Aim » Change "butterfly" to "wrasse" and write out the forum thread between "Thanks Pasfur! I" and "(Mar 29, 2008)", inclusive.

Selected text »
::::::::::

I'm not a fan at all of keeping Butterflyfish in tanks this small. The Auriga is, however, a reasonable Butterfly to keep in captivity. I'm not sure how well it will get along with a Centropyge angel in a tank of this size. Again, I wouldn't try this personally, so I can't really recommend this to you.

The Kauderns are easy to keep. Be certain to buy tank raised. If the price is low, then you are not getting tank raised! You can't buy a tank raised Kaudern for $7.00, but you will find them for sale. Captive caught specimens are very difficult to maintain.


----------



## NickC5FE (Nov 18, 2010)

Thanks Pasfur! I will definetly take the advice on the clowns and the bicolor....I will go with the flame, as they are cool as crap anyways! I will most likely try the butterfly last as i will be upgrading tanks sooner (hopefully) than later. Also, if there is any problems while i have one, i will return to LFS (not preferred so hopefully it works out)..So as far a sequence, would you go:

Clowns, flames, cardinal, butterfly? Thanks


----------



## Pasfur (Mar 29, 2008)

NickC5FE said:


> ..So as far a sequence, would you go:
> 
> Clowns, flames, cardinal, butterfly? Thanks


Cardinals, Clowns, Flames, Butterfly.

Keep in mind that all these fish are open water fish. That makes 7 open water swimmers in a 54 gallon tank. The tank will be a bit crowded simply because of the area of the water that these fish prefer to swim. You should consider some rock dwelling species, such as Gramma, Basslets, Gobies, Blennies, etc.

You might consider eliminating the Cardinals, or preferably the Butterfly ;-).


----------



## NickC5FE (Nov 18, 2010)

Thanks Pasfur!


----------

::::::::::

Recorded information »
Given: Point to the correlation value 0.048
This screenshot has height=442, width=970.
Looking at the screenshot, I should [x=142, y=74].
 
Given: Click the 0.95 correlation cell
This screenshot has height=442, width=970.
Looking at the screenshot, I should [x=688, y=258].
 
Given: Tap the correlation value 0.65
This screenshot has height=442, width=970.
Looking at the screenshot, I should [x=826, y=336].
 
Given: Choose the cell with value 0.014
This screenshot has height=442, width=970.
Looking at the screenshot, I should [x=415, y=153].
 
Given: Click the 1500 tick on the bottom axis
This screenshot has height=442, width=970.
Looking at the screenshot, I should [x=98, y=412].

::::::::::

Answer to the problem »
Thanks Pasfur! I will definetly take the advice on the clowns and the bicolor....I will go with the flame, as they are cool as crap anyways! I will most likely try the wrasse last as i will be upgrading tanks sooner (hopefully) than later. Also, if there is any problems while i have one, i will return to LFS (not preferred so hopefully it works out)..So as far a sequence, would you go:

Clowns, flames, cardinal, wrasse? Thanks


----------



## Pasfur (Mar 29, 2008)